G. Bataille, La Part maudite
À Vif : sous ce titre, ce sont autant d’avancées dans ce qui passait pour impensable, inouï, scandaleux ou impossible à formuler, qui sont rassemblées. Il ne s’agit donc pas de portraits d’écrivains ou de penseurs mais de portraits, si ce terme convient encore ici, d’autant de pensées arrachées aux limites du pensable, avec ce qu’un tel engagement dans la recherche d’une vérité de l’homme a de terrible et d’immense pour chacun des auteurs ici considérés ; avec en somme pour chacun d’entre eux, l’écriture ou la pensée comme inséparable d’un destin, se faisant destin.
La seule lecture de cette liste de nom (Artaud, Nietzsche, Bataille, Sade, Klossowski, Pasolini) évoque d’abord ceci : un accord absolu des gestes, de l’orientation et de la conclusion de l’existence avec l’intransigeance employée à formuler ce devant quoi la pensée renonce habituellement.

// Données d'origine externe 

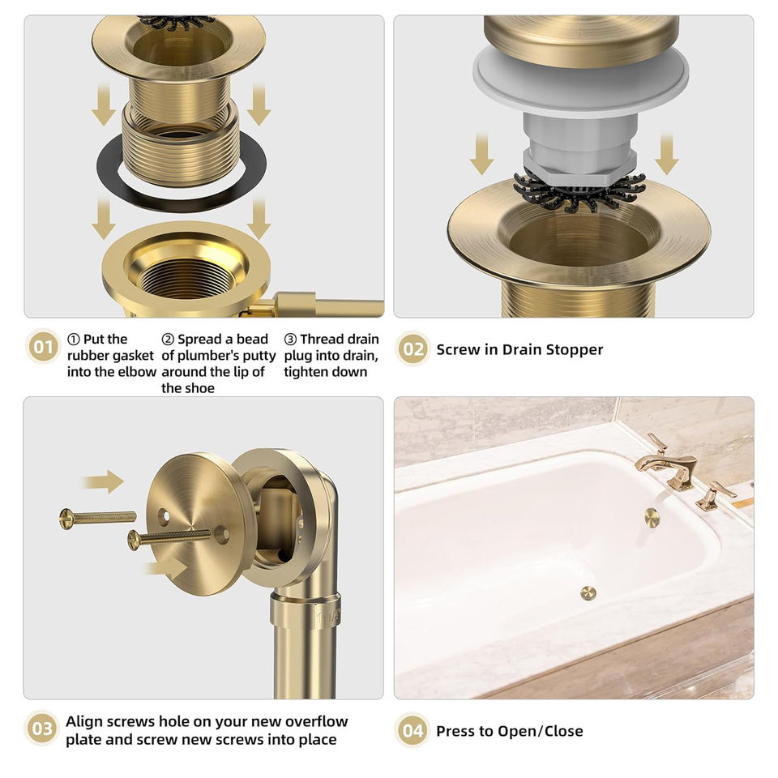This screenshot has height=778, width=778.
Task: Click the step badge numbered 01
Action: coord(43,346)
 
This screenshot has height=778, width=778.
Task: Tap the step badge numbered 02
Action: coord(413,348)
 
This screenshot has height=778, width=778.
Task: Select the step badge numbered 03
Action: coord(41,729)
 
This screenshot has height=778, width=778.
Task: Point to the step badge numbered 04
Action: coord(413,730)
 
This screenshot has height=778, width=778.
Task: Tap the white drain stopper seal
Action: coord(580,87)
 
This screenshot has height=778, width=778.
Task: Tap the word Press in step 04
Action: coord(452,731)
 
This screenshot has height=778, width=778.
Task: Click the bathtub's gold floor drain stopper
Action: coord(588,593)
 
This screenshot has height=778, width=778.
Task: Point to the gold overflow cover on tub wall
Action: coord(652,518)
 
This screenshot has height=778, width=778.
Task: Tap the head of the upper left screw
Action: coord(66,519)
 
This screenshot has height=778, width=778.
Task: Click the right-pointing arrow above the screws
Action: coord(103,481)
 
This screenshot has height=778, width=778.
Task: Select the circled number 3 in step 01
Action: coord(290,340)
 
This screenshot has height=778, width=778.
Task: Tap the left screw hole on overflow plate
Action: coord(163,516)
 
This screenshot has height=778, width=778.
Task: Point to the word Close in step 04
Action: coord(564,731)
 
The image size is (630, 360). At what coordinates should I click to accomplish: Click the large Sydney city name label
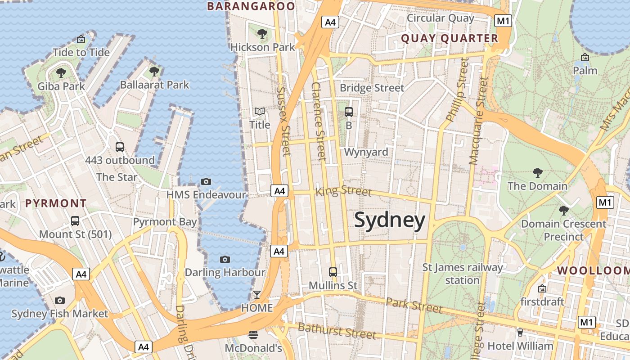point(389,220)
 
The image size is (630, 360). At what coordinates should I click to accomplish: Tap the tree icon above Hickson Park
point(262,33)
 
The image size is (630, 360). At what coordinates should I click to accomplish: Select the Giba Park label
point(61,86)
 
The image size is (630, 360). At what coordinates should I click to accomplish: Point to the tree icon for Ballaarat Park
point(154,71)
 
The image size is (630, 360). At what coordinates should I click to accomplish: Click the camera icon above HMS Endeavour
point(206,181)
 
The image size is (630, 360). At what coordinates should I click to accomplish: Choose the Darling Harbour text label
point(225,272)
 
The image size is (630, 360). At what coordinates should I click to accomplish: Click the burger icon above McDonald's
point(253,334)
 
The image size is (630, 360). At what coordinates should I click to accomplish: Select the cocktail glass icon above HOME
point(256,295)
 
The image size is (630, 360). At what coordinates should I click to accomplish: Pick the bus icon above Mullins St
point(333,272)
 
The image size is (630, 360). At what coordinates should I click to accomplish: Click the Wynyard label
point(366,152)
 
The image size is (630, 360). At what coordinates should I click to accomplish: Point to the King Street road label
point(344,191)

L’impossible qui les unit se tient là, précisément : en ce lieu où ce ne sont pas les concepts ou les mots qui manquent, mais où la plupart des hommes reculent d’effroi devant ce que l’esprit s’apprête à admettre. Ce que l’on trouvera dans ce livre, c’est la saisie des dépassements décisifs et jusqu’alors impensables de ce point en deçà duquel la pensée s’était tenue. Du point où la pensée fait peur, point au-delà duquel écrire est un engagement de soi dans l’inconnu, dans la plénitude et dans l’effroi.
L’impossible vers quoi tous ont tendu, et dans lequel, chacun à sa manière a jeté son existence, c’est aussi celui, frontalement politique, qui a consisté (au risque du malentendu le plus profond et du rejet le plus humiliant) à condamner sans nuances le modernisme, et avec lui le progrès.
Cela au nom d’une exigence qui, bien que teintée d’une inévitable nostalgie, affirme la possibilité d’une autre vision du devenir commun.